In my History class a couple of years ago this girl turned to me and quite innocently asked… wait for it…

‘Who won World War Two?’

After staring at her open mouthed for a good couple of minutes I simply replied ‘Us’ before again staring at her again for a long time. I was in shock for along time to come. To conclude the story I don’t think she did that well in the end of year exam.

I had a contractor come in to refinish my floors in my house, a hefty sum of $2000. When he gave me the final bill, he calculated the sales tax off by a factor of 10. We have an 8.9% tax. He multiplied my bill by .89 to calculate the tax. When I questioned him on it, and then told him how it should be (multiplied by .089). He claimed that this could not possibly be true because you “can’t split a penny”. I guess having 3 digits after a decimal point was too much of a leap of math for him. I argued with him, bringing out calculators, writing it down, calculating it several different ways such as with fractions and sums and ratios, explaining the theory and concepts of what percentages are, and he just refused to believe that he was calculating the tax wrong.

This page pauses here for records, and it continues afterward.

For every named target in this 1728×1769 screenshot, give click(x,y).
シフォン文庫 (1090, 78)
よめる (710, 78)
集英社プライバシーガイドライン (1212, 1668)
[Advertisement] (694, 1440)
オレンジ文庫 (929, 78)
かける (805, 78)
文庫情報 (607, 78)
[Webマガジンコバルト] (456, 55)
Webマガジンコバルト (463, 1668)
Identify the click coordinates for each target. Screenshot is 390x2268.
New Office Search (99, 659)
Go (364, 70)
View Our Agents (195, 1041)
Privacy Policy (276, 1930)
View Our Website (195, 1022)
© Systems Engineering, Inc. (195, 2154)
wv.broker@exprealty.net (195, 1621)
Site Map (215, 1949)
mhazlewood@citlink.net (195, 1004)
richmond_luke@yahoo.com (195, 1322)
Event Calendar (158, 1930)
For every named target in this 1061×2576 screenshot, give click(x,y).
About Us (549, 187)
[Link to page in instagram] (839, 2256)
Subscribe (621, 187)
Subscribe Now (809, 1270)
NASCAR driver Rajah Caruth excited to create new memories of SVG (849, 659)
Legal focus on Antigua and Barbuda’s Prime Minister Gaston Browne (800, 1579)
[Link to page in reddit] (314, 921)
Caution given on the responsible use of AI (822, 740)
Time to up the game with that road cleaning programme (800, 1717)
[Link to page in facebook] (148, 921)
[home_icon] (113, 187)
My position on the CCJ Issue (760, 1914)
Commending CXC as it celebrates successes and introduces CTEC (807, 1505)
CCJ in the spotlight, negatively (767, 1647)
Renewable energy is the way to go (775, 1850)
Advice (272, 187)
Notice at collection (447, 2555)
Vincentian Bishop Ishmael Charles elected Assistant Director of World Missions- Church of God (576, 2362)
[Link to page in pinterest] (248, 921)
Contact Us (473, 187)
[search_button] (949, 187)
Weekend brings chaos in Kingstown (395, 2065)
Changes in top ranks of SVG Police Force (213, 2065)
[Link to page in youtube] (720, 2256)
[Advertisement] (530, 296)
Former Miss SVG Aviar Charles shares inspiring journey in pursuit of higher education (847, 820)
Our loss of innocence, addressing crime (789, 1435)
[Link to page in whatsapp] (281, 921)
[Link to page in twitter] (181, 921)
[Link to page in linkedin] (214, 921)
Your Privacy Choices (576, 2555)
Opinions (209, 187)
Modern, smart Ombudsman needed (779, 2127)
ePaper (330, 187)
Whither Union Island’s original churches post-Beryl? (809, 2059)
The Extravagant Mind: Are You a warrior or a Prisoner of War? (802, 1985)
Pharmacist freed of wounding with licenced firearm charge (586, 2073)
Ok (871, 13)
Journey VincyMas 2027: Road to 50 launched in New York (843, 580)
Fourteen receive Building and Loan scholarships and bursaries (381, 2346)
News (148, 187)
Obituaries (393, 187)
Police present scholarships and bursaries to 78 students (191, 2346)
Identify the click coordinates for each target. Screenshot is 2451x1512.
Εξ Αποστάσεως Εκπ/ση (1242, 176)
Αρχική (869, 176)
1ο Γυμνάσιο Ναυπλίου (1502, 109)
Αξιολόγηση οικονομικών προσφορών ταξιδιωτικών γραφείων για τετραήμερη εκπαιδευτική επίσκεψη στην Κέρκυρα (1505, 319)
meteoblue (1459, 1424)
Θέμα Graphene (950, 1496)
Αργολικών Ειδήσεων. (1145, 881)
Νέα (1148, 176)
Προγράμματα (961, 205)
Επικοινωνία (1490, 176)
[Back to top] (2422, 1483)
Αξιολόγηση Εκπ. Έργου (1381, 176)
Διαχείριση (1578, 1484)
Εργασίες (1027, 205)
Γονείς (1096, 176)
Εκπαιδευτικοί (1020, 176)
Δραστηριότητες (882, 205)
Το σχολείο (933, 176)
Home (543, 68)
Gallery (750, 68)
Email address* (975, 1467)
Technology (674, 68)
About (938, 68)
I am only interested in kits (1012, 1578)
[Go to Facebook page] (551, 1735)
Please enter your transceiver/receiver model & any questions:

It took a call to his supervisor and a long phone chat to get him to agree to change the final bill.

Sheesh.

LOL at all the previous examples.

My wife is Peruvian. Before Thanksgiving, someone always asks her, “So, do they celebrate Thanksgiving in Peru?”

Canada isn’t a state…

I was arguing with someone on another message board who swore up and down the US had 52 states. When I told her the US only has 50 states, she told me, “52! You forgot Alaska and Hawaii!”

No, but you can drive through it to get to Alaska.

No, but you can drive to Alaska by driving across it. That was abatha’s point.

Sorry, my mistake. In that context it sounded to me like Canada was another US state.

Was Canada a Confederate state?

I once had to explain to my good friend that a cow and a bull were the female and male version of the same animal. He had thought they were entirely different species.

It was wonderful to watch the incredible realization dawn on him.

I hope resurrecting this thread isn’t too big a faux pas, but something happened to me last night that I just had to share and I think, although it’s been a while since I read all of the posts in this thread, that this just may beat all of them.

I work at home taking order calls for a shop-at-home channel and last night, this woman called in to place an order. Now, of course, I can’t tell much just listening to someone speak on the phone, but she seemed like a fairly intelligent, articulate woman. She didn’t sound high or drunk or “out of it” in any way as a friend later suggested when I told him this story. So, I really don’t know what to make of this. Anyway, she was ordering some ring and she asked about the gem that was set in the ring. I was reading the description to her (because I know exactly jack shit about jewelry) and I told her that the stone was trillion cut. She asked what that meant, so I pulled up the ring’s photo on our website and told her that it was a stone cut in the shape of a triangle, from what I could see. Her response?

“What’s a triangle?”

The only possible explanation that I can think of is that it was really early in the morning and she may have been really tired and just had a massive brain fart. But still, how do you forget what a triangle is? I explained it to her by telling her that a triangle had three sides and three corners. The thing is, I’m still not sure she understood because she still seemed confused somehow. But how else do you explain it?

I also had a friend who thought spiders had six legs and flies had four legs and who’d never heard of Joan of Arc at the age of 22 or 23. But that doesn’t come close to “What’s a triangle?”